少女點點頭,她的臉上映着燈光被照的粉撲撲的,此時的紅衣少女像極了一個真正的女孩,丢掉了平日的順從的外殼,露出內心最柔軟真實的一塊,帶着那雙渴望的雙眼看着世界。白衣女子中心一蕩,第二次有這樣的感覺在心中散漫開來。
女子買下兔兒燈交到少女手裏,少女對着女子微微一笑,女子情不自禁的也笑了起來,一時間,女子覺得身邊的叫賣聲、比肩繼踵的人流還有那漫天飛舞的天燈,一切行動的萬物都戛然而止,她只想拉着少女的手一直走下去,好像世界跟自己無關。
少女有些臉紅,第一次被人這樣牽着,手被緊緊握住卻不覺得難受,反而有一種從未有過的安全感,她也稍稍握緊對方的手,他們穿過吵鬧的酒樓、穿過變戲法的攤子,最後來到了一坐安靜的橋邊,明月皎皎,星空萬裏,遠處的一切嘈雜似乎都打擾不了二人的相顧無言。
而就在二人的不遠處,一個破敗的酒肆屋頂,這個偉大王國的第一侍衛,如同一只狗一樣趴在屋頂上死死盯着沉靜在暧昧中的兩人。除了他以外,這附近依然有二十個暗衛以及若幹個變裝的黑鳳。
“頭,出事了。”
紹不韋的專注被身後的一個黑鳳打亂,紹不韋一直都是極為淡定之人,可是出事了這三個字如果在黑鳳嘴裏說出,那一定是大事。
紹不韋把過來彙報的黑鳳叫到了屋下角落,兩個黑色的皮甲映着月光發出陣陣寒意。
“悅樓出事了,王後的替身被暗殺了。”
如果結合上次馬場事件,那只有一個可能,就是有人要暗殺王後,紹不韋立刻吹起口哨,傾刻間附近的黑鳳盡出,這一哨聲也打斷了姜鶴之半暇的輕松,倏爾黑鳳們全部守護在二人身邊,一陣整齊的步伐聲從遠處傳來,看來接近的軍隊也在不遠處。

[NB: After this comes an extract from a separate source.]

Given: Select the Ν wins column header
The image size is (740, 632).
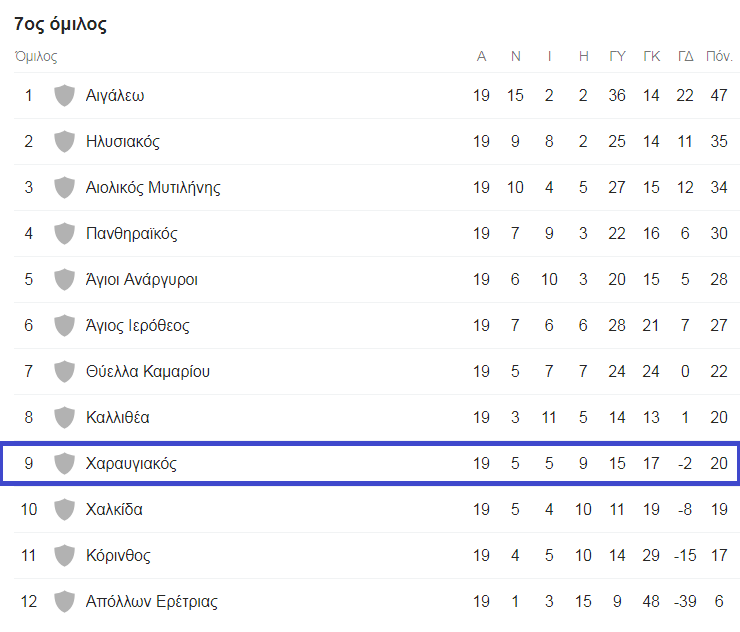Looking at the screenshot, I should [x=515, y=57].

被拉回現實的常樂突然有些恐懼,一切如同變天了一般,手裏依然握着溫柔,可是此時眼中只有武器的寒光與馬的嘶鳴,片刻的自在只是一場幻影。身在王室所面對的永遠無法改變。
“可是她真想成為你們口中的戰神嗎?”
“那她又真的能做自己嗎?”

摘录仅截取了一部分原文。